Claire Le Bel, qui a quitté l’ancien parti de Gilles Vaillancourt dans la foulée des scandales à Laval, dit avoir remis cet enregistrement compromettant à l’escouade Marteau. Deux membres de son personnel politique l’accompagnaient lorsqu’elle a enregistré Gilles Vaillancourt à son insu, dans son bureau de campagne, en août dernier. Claire Le Bel fera le point sur cette histoire ce mardi matin, à son local électoral. « [Gilles Vaillancourt] attache les futurs élus, ça m’écoeure un peu, je trouve ça dégueulasse », réagit-elle dans le reportage de Radio-Canada.

Stupeur chez les candidats

Les candidats à la mairie de Laval ont déploré ce nouvel épisode dans la succession de scandales qui secouent la ville depuis des mois. Le policier à la retraite Marc Demers, candidat du Mouvement lavallois, soutient que l’Unité permanente anticorruption (UPAC) doit relancer son enquête criminelle sur l’administration Vaillancourt, à la lumière de ces nouvelles révélations. L’UPAC a refusé de commenter l’affaire, lundi.

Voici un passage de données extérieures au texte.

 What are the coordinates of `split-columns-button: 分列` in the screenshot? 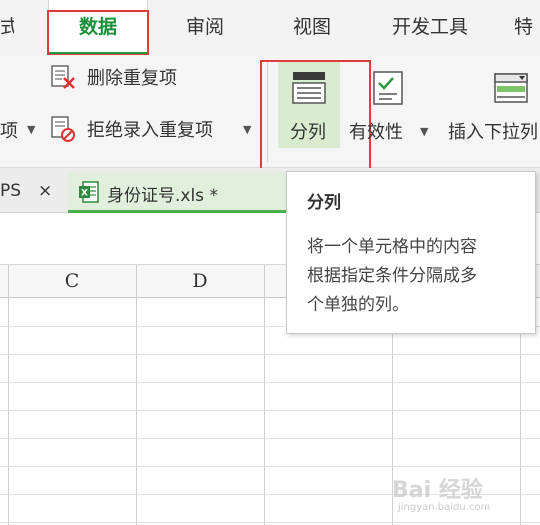 It's located at (309, 105).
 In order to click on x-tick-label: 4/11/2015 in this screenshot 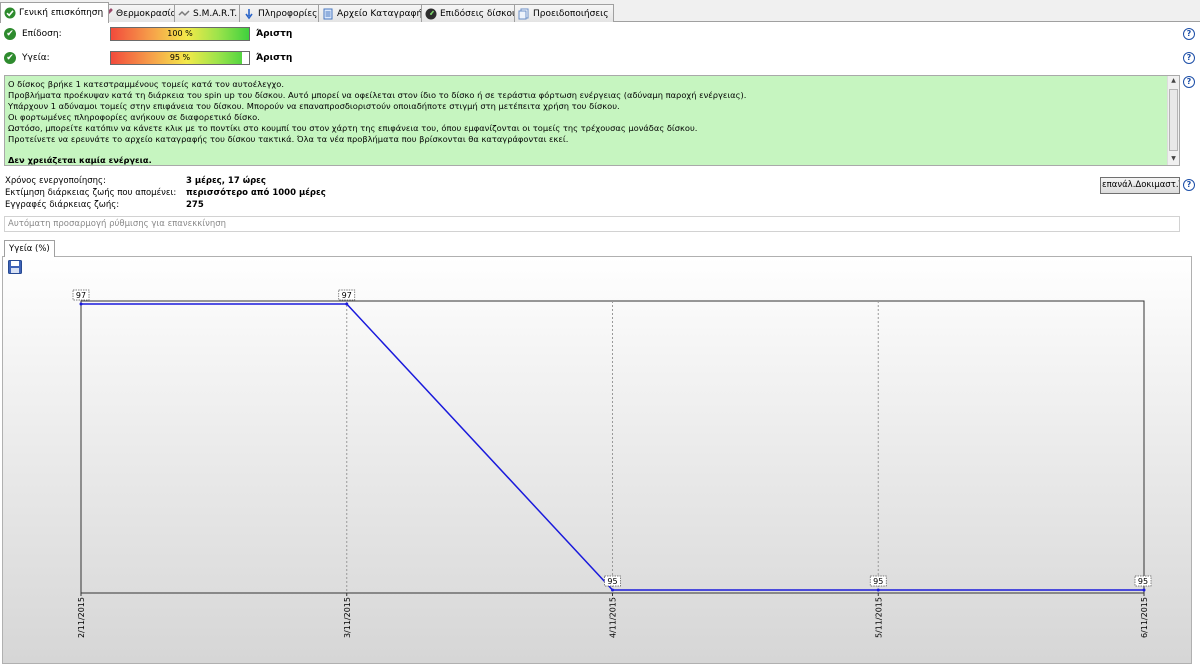, I will do `click(614, 618)`.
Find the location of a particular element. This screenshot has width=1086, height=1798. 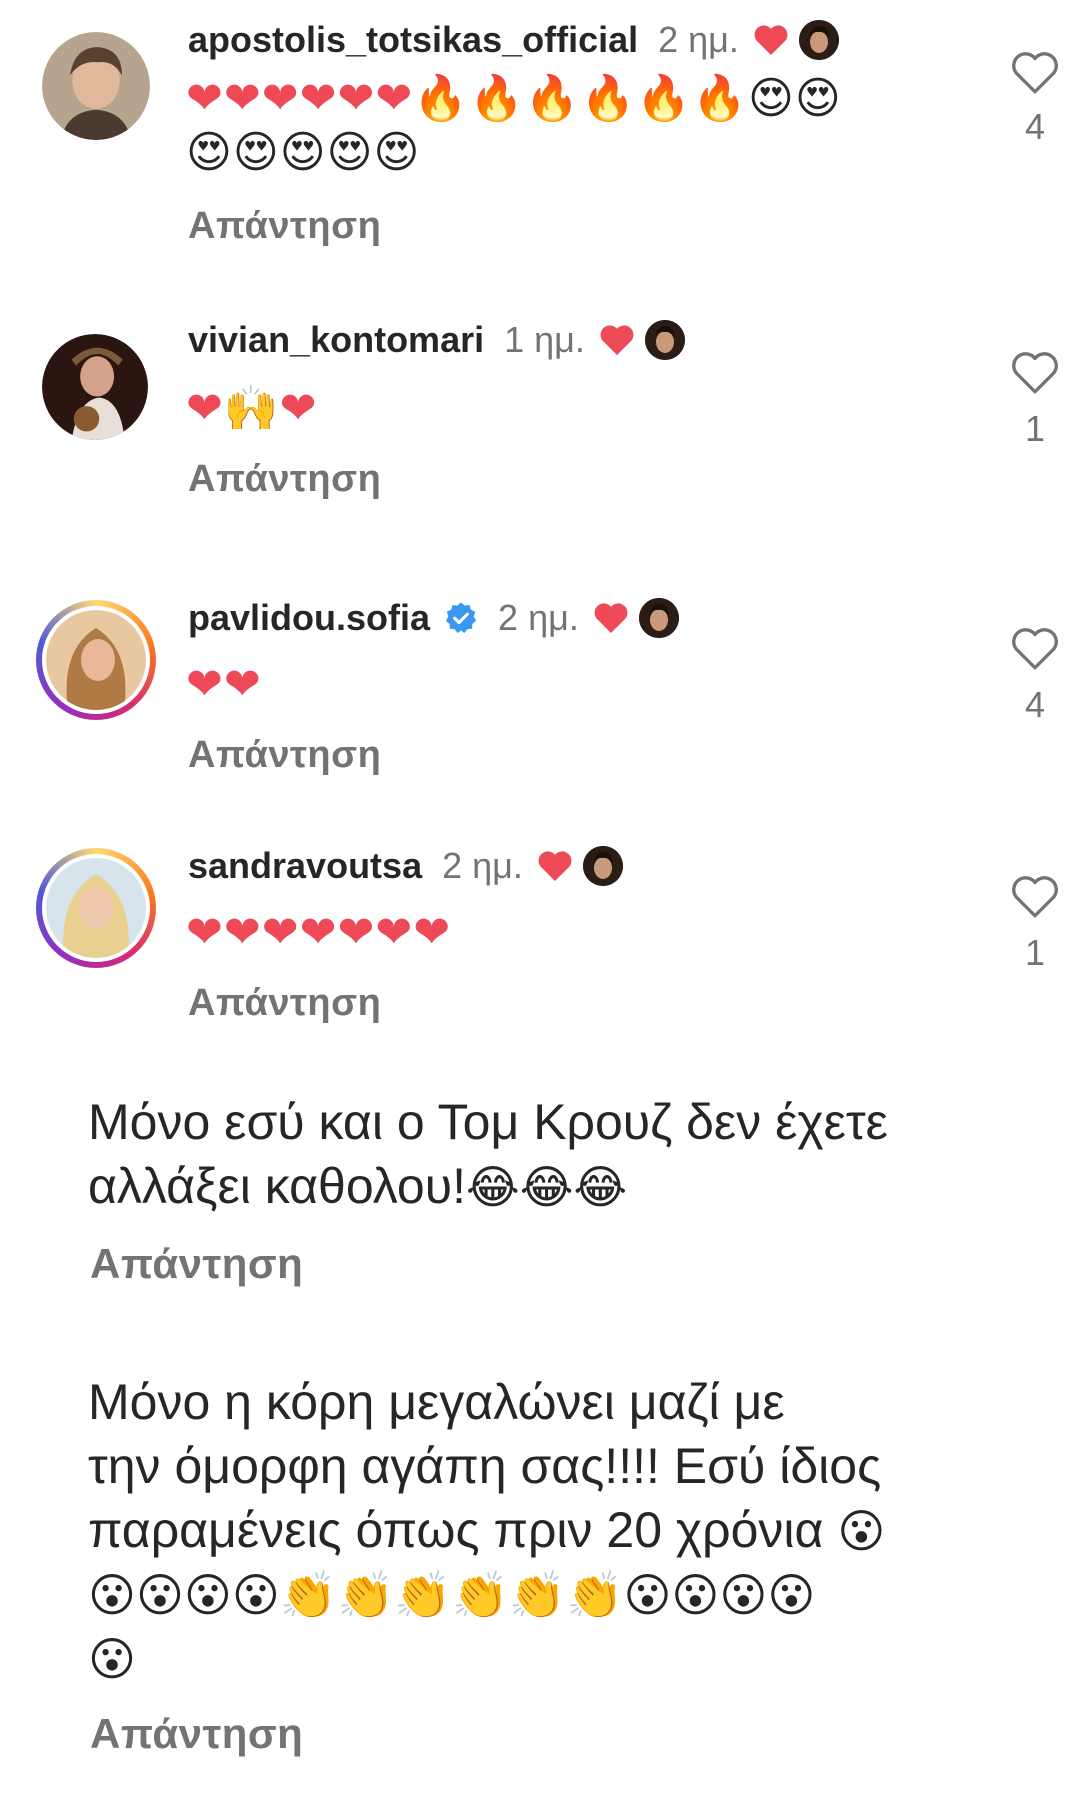

timestamp: 1 ημ. is located at coordinates (544, 340).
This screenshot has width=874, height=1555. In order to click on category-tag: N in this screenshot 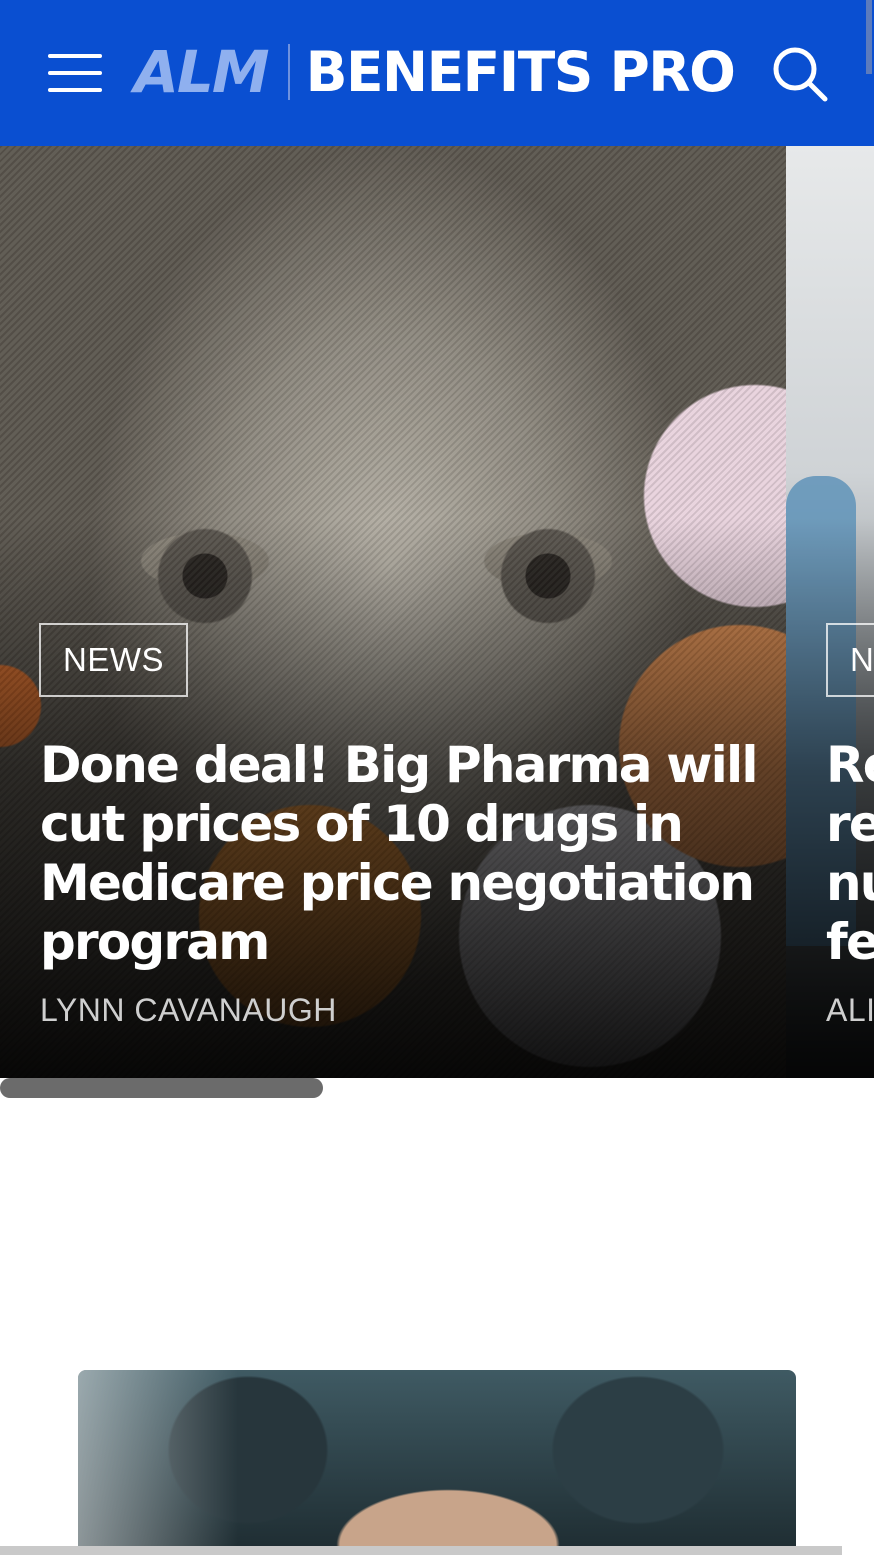, I will do `click(850, 660)`.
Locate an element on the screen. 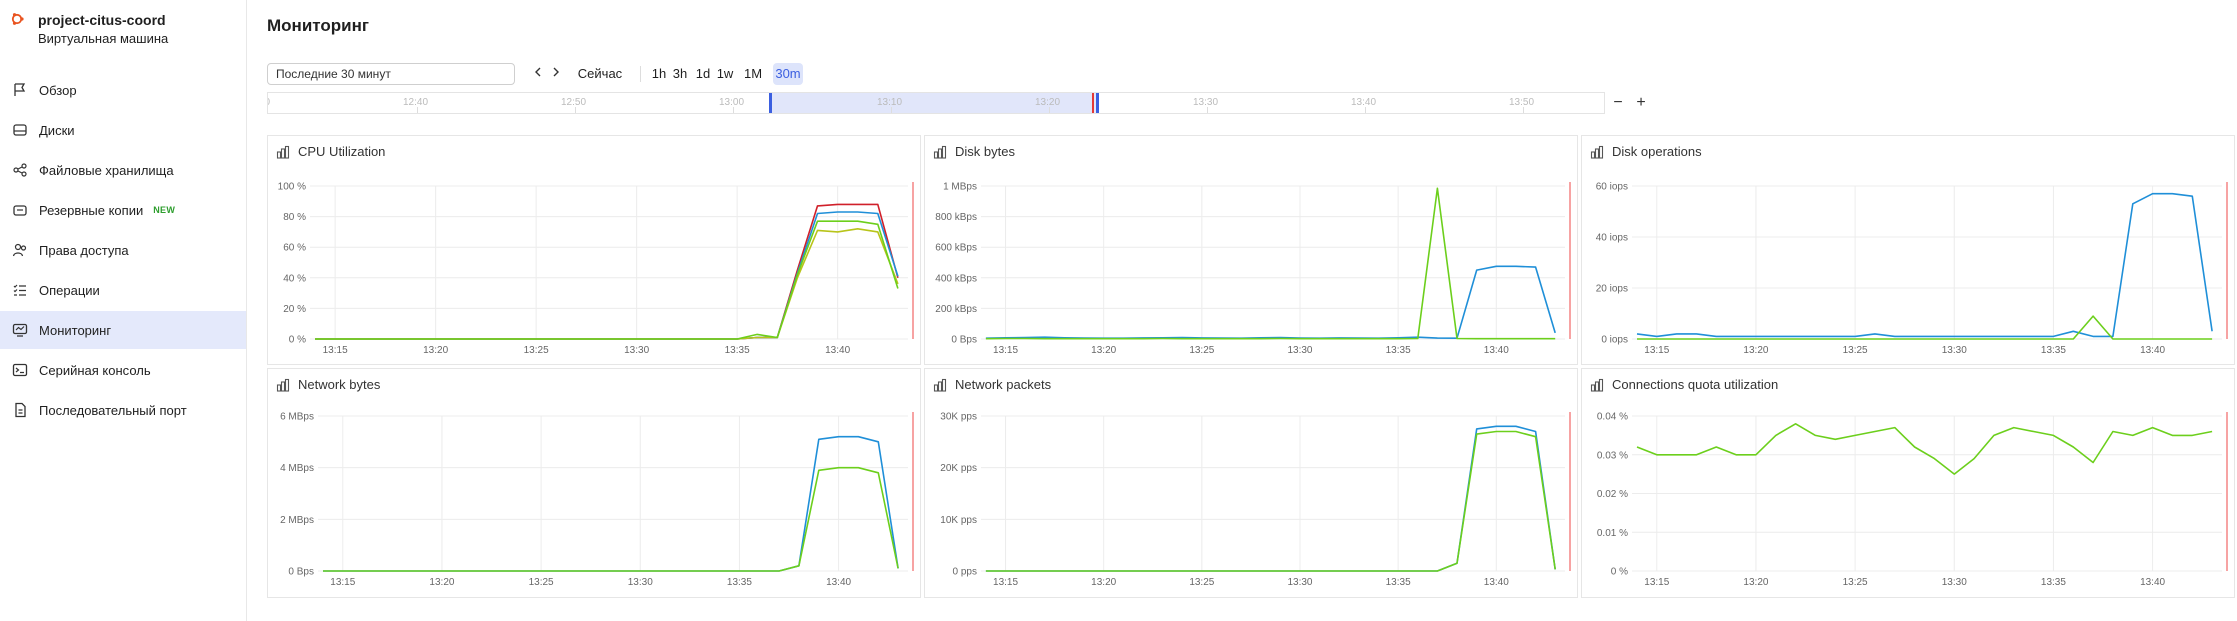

« Si des informations sensibles nous sont transmises par les policiers, on va les analyser », a réagi de son côté Jean-Pascal Boucher, porte-parole du Directeur des poursuites criminelles et pénales (DPCP).

Le fait que Claire Le Bel a accepté de rencontrer l’ancien maire Vaillancourt, même à reculons, soulève des doutes sur le jugement de la candidate à la mairie, selon Marc Demers.

« M. Vaillancourt est accusé de gangstérisme, elle ne peut pas dire qu’elle ne le sait pas. Et elle a accepté de le rencontrer. Je n’aurais pas réagi de la même façon qu’elle. »

De son côté, Robert Bordeleau, du Parti au service du citoyen, se réjouit de ce que Mme Le Bel ait dénoncé la tentative d’intrusion de Gilles Vaillancourt dans la campagne. Mais il se demande si l’ex-maire a étendu son offre de services à d’autres candidats. En plus de Claire Le Bel, les conseillers France Dubreuil, Jacques Saint-Jean et Denis Robillard, qui étaient membres de l’administration Vaillancourt, ont présenté leur candidature en tant qu’indépendants aux élections du 3 novembre.

« Je n’ai jamais rien reçu de M. Vaillancourt et je ne veux rien savoir de M. Vaillancourt », a indiqué lundi au Devoir la candidate France Dubreuil. Elle affirme n’avoir jamais servi de prête-nom et fait campagne sur l’intégrité.

Confusion des électeurs

Ce rebondissement ajoute à la confusion qui règne à Laval après plus de deux décennies de pouvoir quasi absolu de Gilles Vaillancourt. Plus d’une demi-douzaine de candidats se sont lancés dans la course à la mairie. Les électeurs sont confus. Ils parviennent difficilement à reconnaître les candidats et les enjeux.

L’intervention inopinée de Gilles Vaillancourt « jette un voile sur les enjeux de la campagne, croit Jean-Claude Gobé, candidat d’Action Laval. On veut parler de nos idées sur le transport, les aînés, l’environnement, et là, on passe notre temps à commenter des folies comme ça. Ce que je crains c’est que ça augmente le taux de désabusement et de cynisme des électeurs. »

La Ville se trouve sous tutelle depuis le mois de juin, lorsque le maire par intérim Alexandre Duplessis, considéré comme le dauphin de Gilles Vaillancourt, avait dû démissionner après une curieuse histoire impliquant des prostituées. Les deux plus hauts fonctionnaires lavallois ont aussi été emportés par la tourmente des derniers mois.

Le ministre des Affaires municipales a rendu public lundi le rapport final de vérification interne sur la gestion de la Ville entre le 15 novembre 2012 et le 3 juin 2013. La gestion de la Laval est satisfaisante malgré des correctifs mineurs à apporter, concluent les vérificateurs Reney Cromp et Richard Villeneuve.